Scientists have developed a groundbreaking cancer drug, codenamed AOH1996, that has the potential to kill all solid cancer tumours while leaving other cells unharmed.
The new molecule specifically targets a protein present in most cancers, which plays a crucial role in the growth and multiplication of tumours.
This protein, known as the proliferating cell nuclear antigen (PCNA), was previously considered “undruggable.”
The drug underwent testing on 70 different cancer cell types in the laboratory, including breast, prostate, brain, ovarian, cervical, skin, and lung cancer, and demonstrated its effectiveness against all of them, the Daily Mail reported.

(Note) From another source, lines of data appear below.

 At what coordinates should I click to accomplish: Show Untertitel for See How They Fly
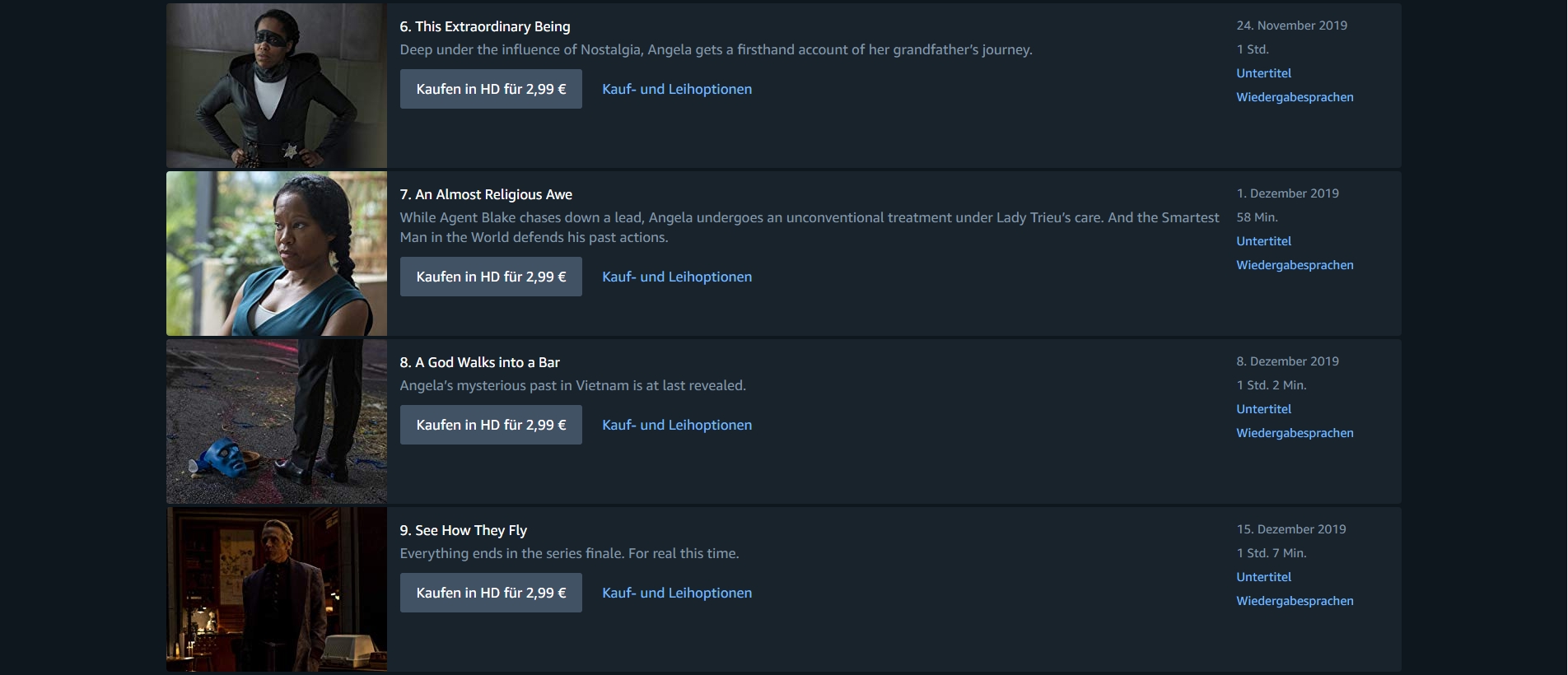click(x=1263, y=577)
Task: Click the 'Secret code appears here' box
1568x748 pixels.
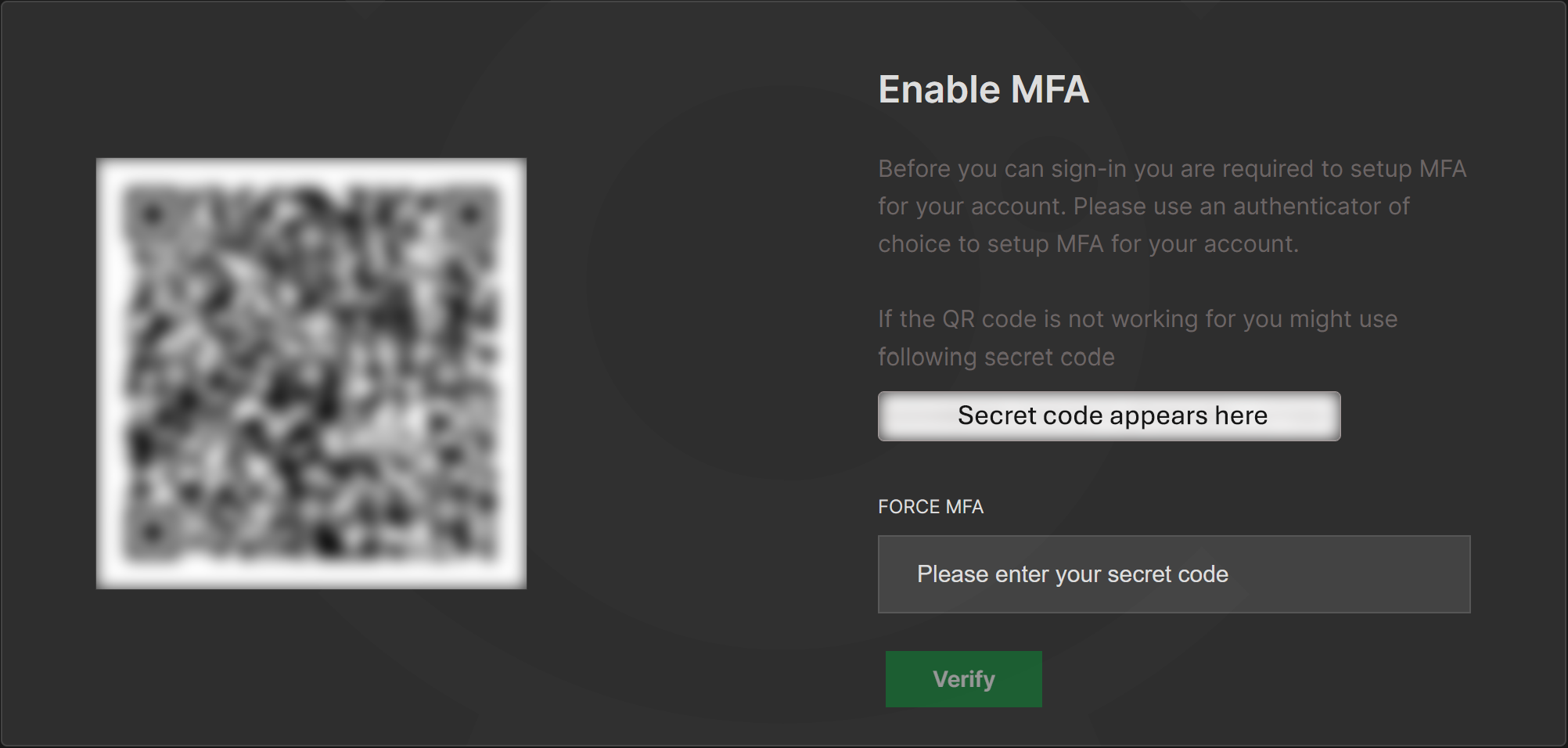Action: click(1109, 416)
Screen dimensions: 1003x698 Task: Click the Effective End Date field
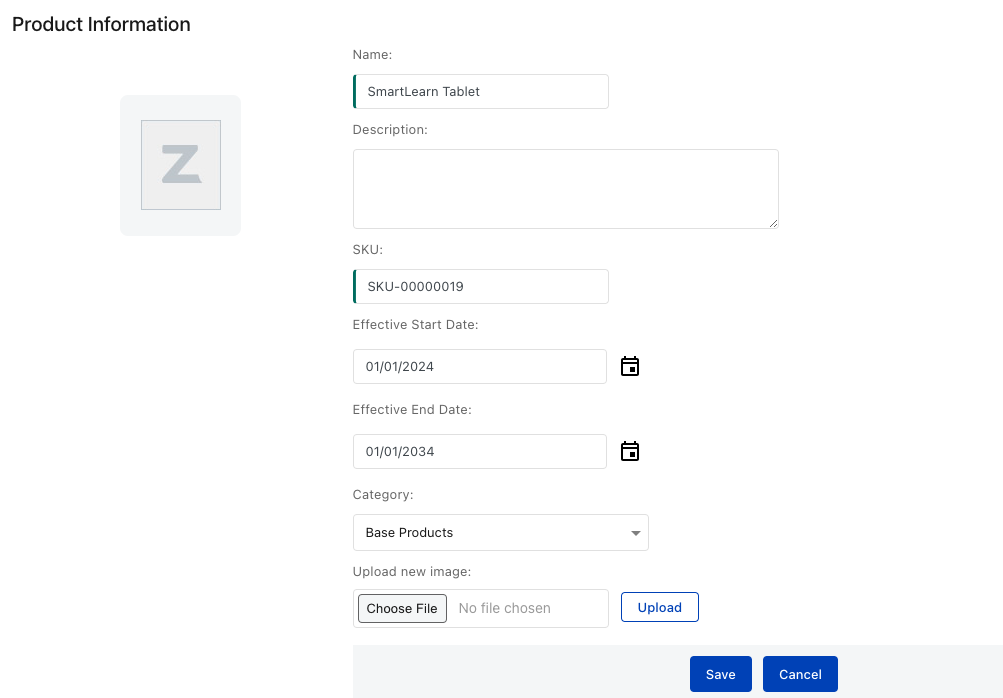click(x=479, y=451)
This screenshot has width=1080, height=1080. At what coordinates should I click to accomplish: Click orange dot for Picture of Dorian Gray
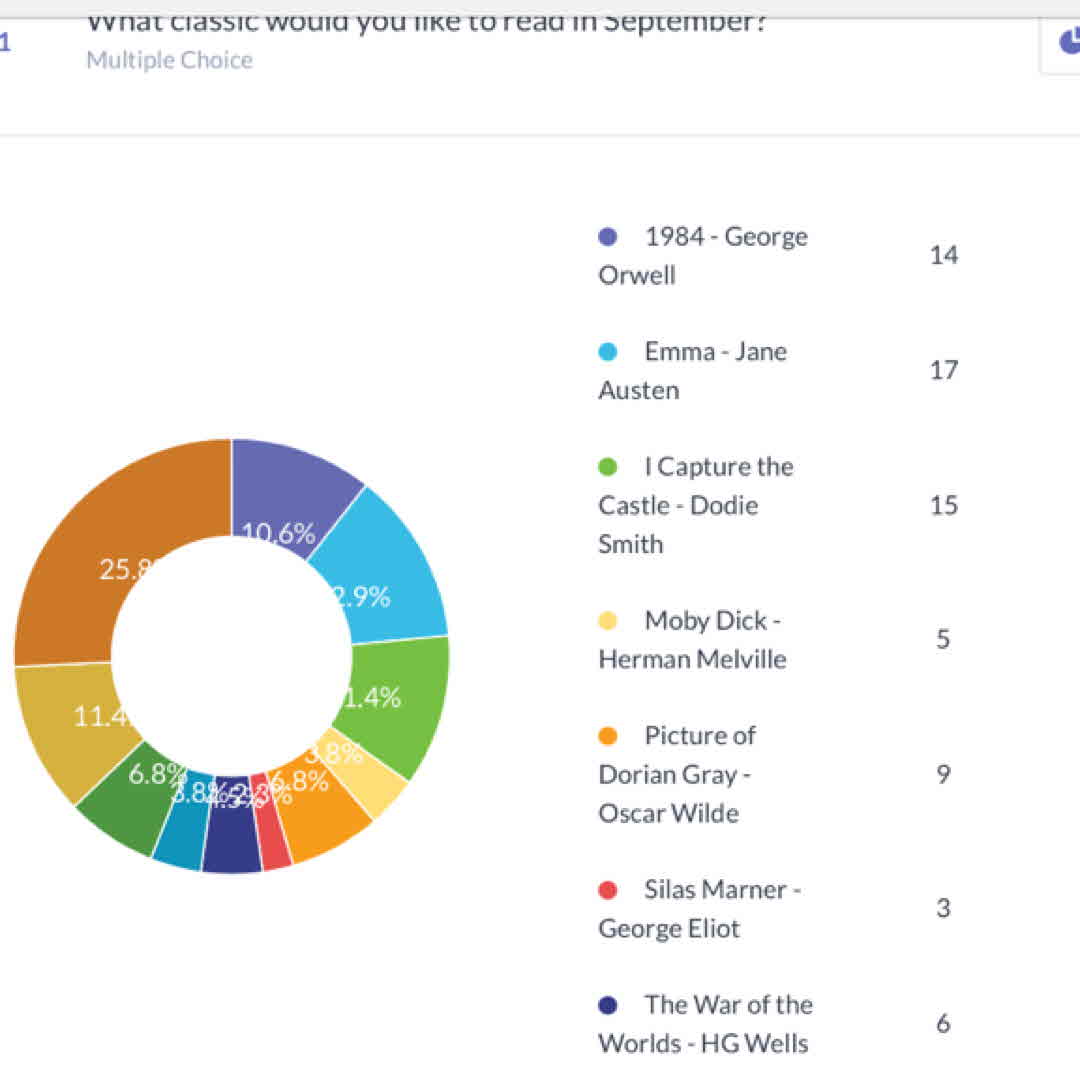coord(607,736)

The drug’s development was a result of 20 years of research conducted at the City of Hope Hospital in Los Angeles, one of America’s leading cancer centres.
It is named after Anna Olivia Healey, a nine-year-old victim of neuroblastoma who inspired the research team to find a cure in her memory. The name of the drug comprises Anna’s initials plus the date she was born.

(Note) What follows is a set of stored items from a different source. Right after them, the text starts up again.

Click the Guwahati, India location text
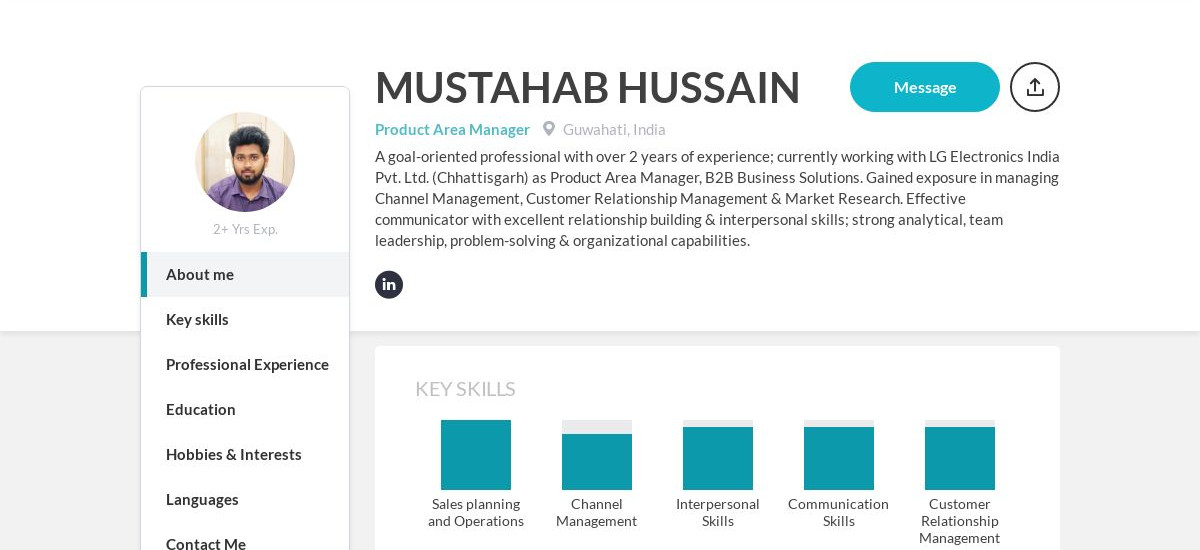The width and height of the screenshot is (1200, 550). pyautogui.click(x=614, y=129)

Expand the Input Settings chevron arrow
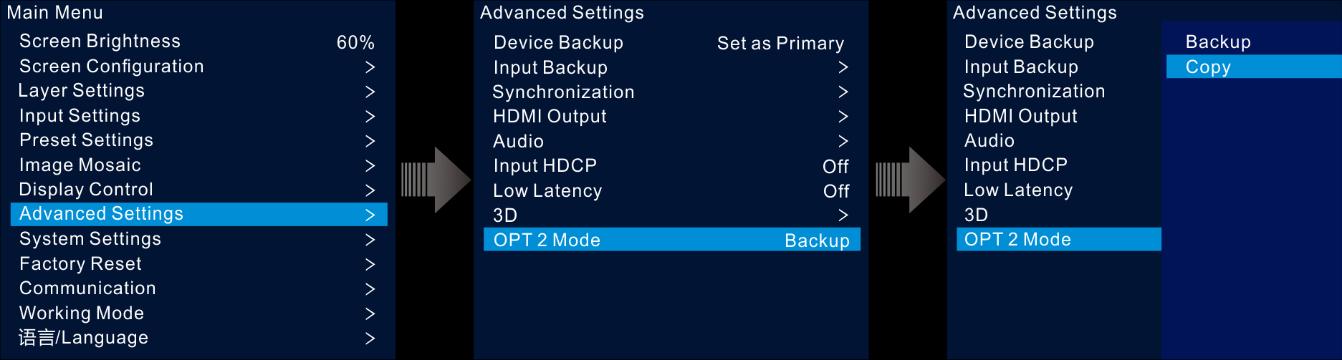370,116
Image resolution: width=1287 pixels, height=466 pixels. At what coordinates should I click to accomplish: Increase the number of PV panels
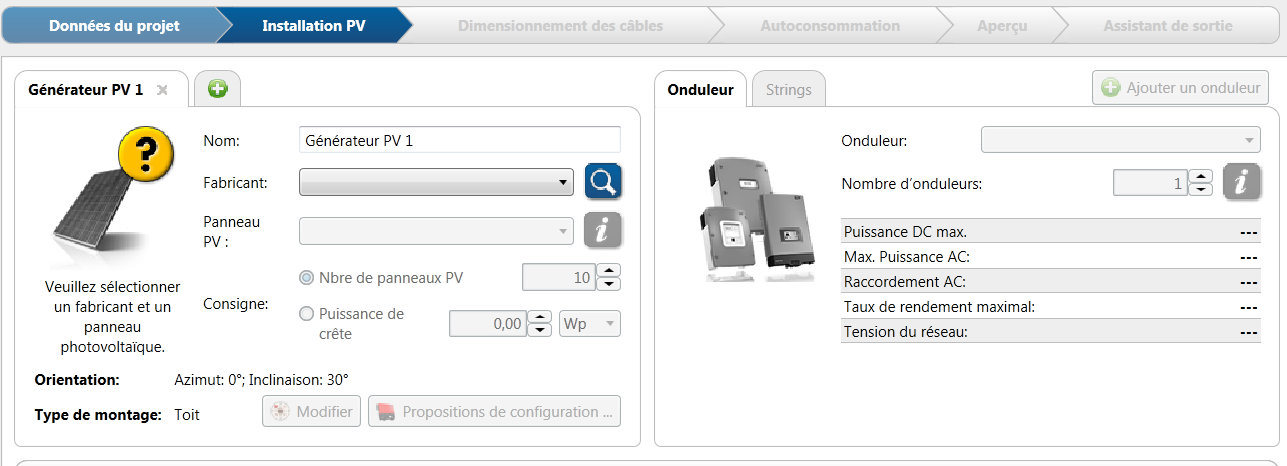point(609,270)
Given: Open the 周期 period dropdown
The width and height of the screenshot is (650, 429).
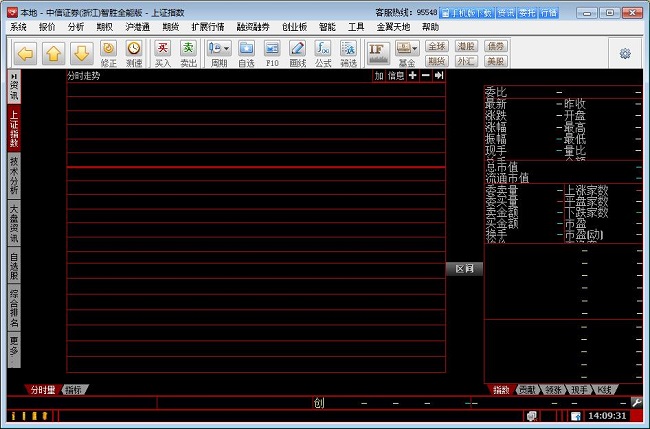Looking at the screenshot, I should 219,53.
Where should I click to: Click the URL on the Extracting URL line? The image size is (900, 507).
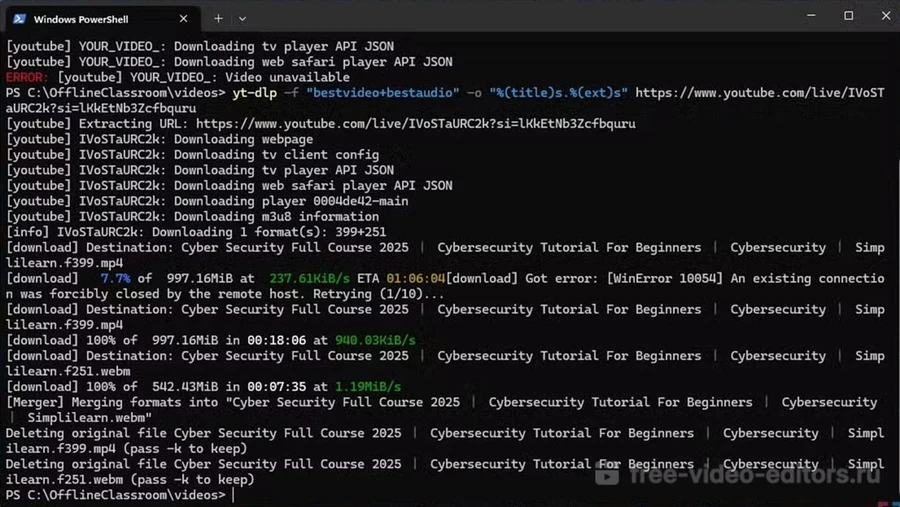tap(415, 124)
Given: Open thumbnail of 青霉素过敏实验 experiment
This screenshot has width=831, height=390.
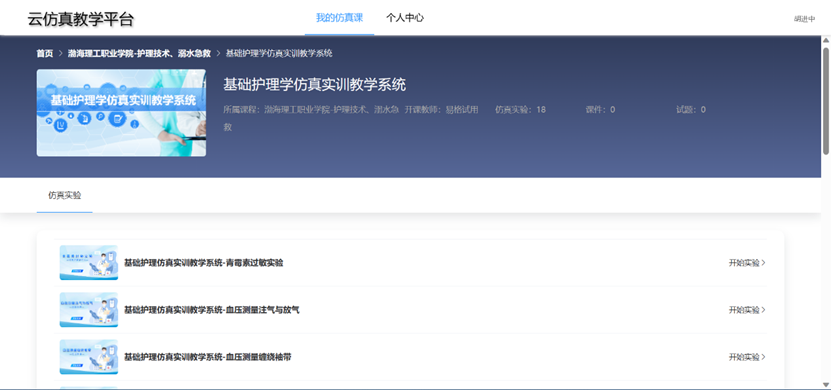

Dr Linda Malkas, the leader of the research team, had a profound encounter with Anna’s father shortly before the young girl’s passing. This meeting inspired her to dedicate her efforts to finding a cure for cancer in Anna’s memory, who died in 2005.
While there is hope that this drug could revolutionise cancer treatment and potentially lead to cancer being curable within the next decade, it is currently in a Phase 1 clinical trial on humans at the City of Hope.
Dr Malkas, explained that the drug selectively disrupts DNA replication and repair in cancer cells without harming healthy cells.
This approach offers promising results as the drug can suppress tumour growth on its own or in combination with other cancer treatments without causing toxicity.
The research team discovered that PCNA plays a critical role in DNA replication and repair in cancer cells, making it an attractive target for therapy.
The new therapy focuses on a cancerous variant of PCNA, a protein that plays a critical role in DNA replication and repair within growing tumours.
In its mutated form, this protein is critical in DNA replication and repair of all growing tumours.
The therapy specifically targets this variant to combat the progression of cancer, making it a potential breakthrough in cancer treatment.
As of now, the results have been encouraging, showing potential for personalised and targeted cancer medicines.
Further research and clinical trials will be conducted to improve and understand the mechanism of action better.
The City of Hope Hospital has a history of pioneering translational research, leading to the development of lifesaving cancer drugs like trastuzumab, rituximab, and cetuximab.